▶ What is needed:
Transcribe exactly the lines from the one containing "Instruction: Collapse the" through the end of the data, both included. Leave out pictures.

-*-

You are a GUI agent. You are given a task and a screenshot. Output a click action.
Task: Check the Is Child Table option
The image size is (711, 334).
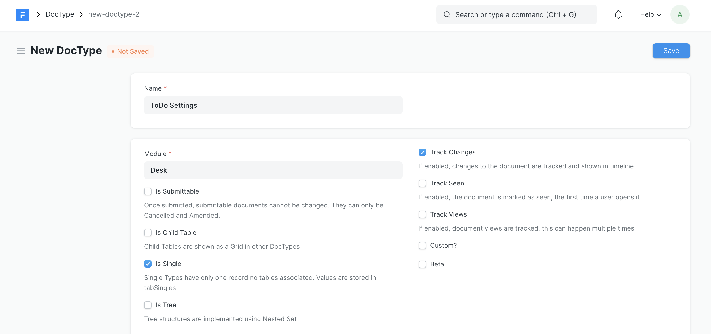tap(148, 233)
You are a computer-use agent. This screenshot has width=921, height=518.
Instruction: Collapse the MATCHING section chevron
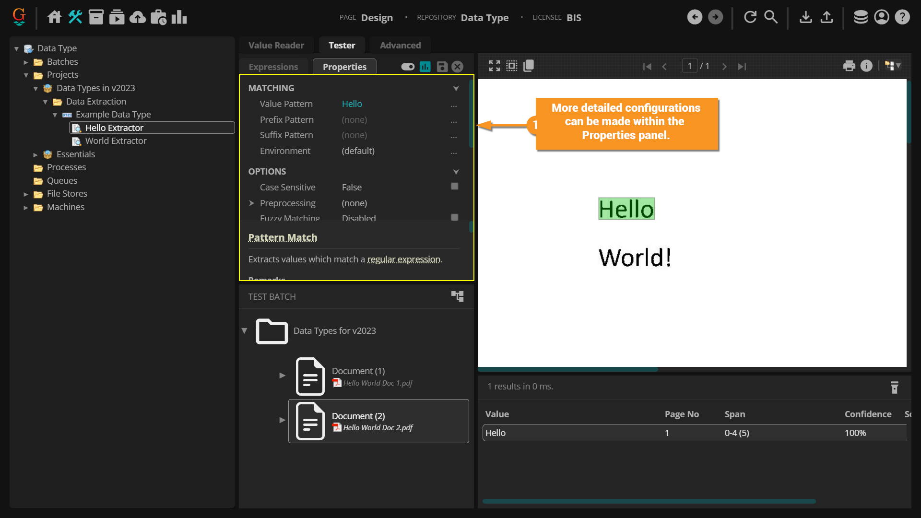pos(456,88)
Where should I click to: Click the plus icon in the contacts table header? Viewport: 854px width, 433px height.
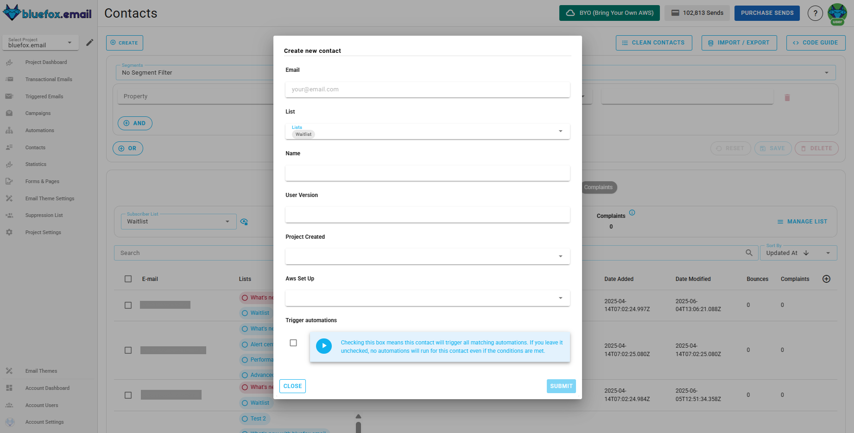point(826,279)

-*-

▶ Problem solution:
Instruction: Collapse the MATCHING section chevron
pos(456,88)
Where should I click to: Click the plus icon in the contacts table header? Viewport: 854px width, 433px height.
point(826,279)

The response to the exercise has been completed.